ICC was first described in the peripapillary area as a peripapillary detachment in pathologic myopia and described it as an elevated, orange-yellow lesion at the inferior border of the myopic conus. On OCT, ICC is characterised by the presence of a hypo-reflective space beneath RPE.[1] These findings were described by another investigator as ICC[2] or choroidal schisis.[5] However, most of literature have reported ICC in peripapillary area.[6],[7],[8]

As per the study done by Venkatesh et al.,[3] 81% of the ICCs were macular in location, while peripapillary ICC was seen in 19% of the cases. Both the macular and peripapillary ICCs were noted around the region of focal CRA. Study showed that ICC was more frequently noted in older patients with PM, on and around the area of patchy CRA with the presence of intrascleral vessels near the cavitation.[3]

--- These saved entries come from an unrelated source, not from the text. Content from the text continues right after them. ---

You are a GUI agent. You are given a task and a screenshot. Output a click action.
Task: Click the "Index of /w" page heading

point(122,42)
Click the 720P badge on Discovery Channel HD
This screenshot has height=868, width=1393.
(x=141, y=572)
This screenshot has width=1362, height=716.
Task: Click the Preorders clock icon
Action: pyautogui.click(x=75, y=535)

Various theories are described regarding pathogenesis of ICC such as congenital defect,[9] vitreous prolapse,[10] scleral stretching, mechanical stretch of the structurally weaker conus area and the surrounding peripapillary tissue resulting in splitting and mechanical damage of the intrachoroidal structures and formation of hypo-reflective cystoid spaces.[8] Ageing leads to poor absorbing ability by the tissues of the fluid originating from the subretinal, suprachoroidal, optic canal and vitreous cavity.[9] Another theory states that posterior staphyloma may stretch and disrupt the tissue at the edge of myopic conus or patchy CRA. This allows the vitreous fluid to gain access into the three potential spaces: intraretinal space causing retinoschisis, subretinal space causing peripapillary or macular detachment and suprachoroidal space causing ICC at the disc or macula.[6] In pathological myopia, due to the thinning of the choroidal vessels, much of the burden of the ocular venous drainage lies with the intrascleral vessels. As a result, there is an increased transluminal pressure within the intrascleral vessels which leads to the transudation of the fluid from the intrascleral vessels through the overlying thin connective tissue into the intrachoroidal space leading to formation of ICC.[11],[12],[15],[16],[17] This should not be confused with focal choroidal excavation in which retinal pigment epithelium gets separated from photoreceptors as RPE in this case is at normal anatomical location without separation from photoreceptors.[13],[14]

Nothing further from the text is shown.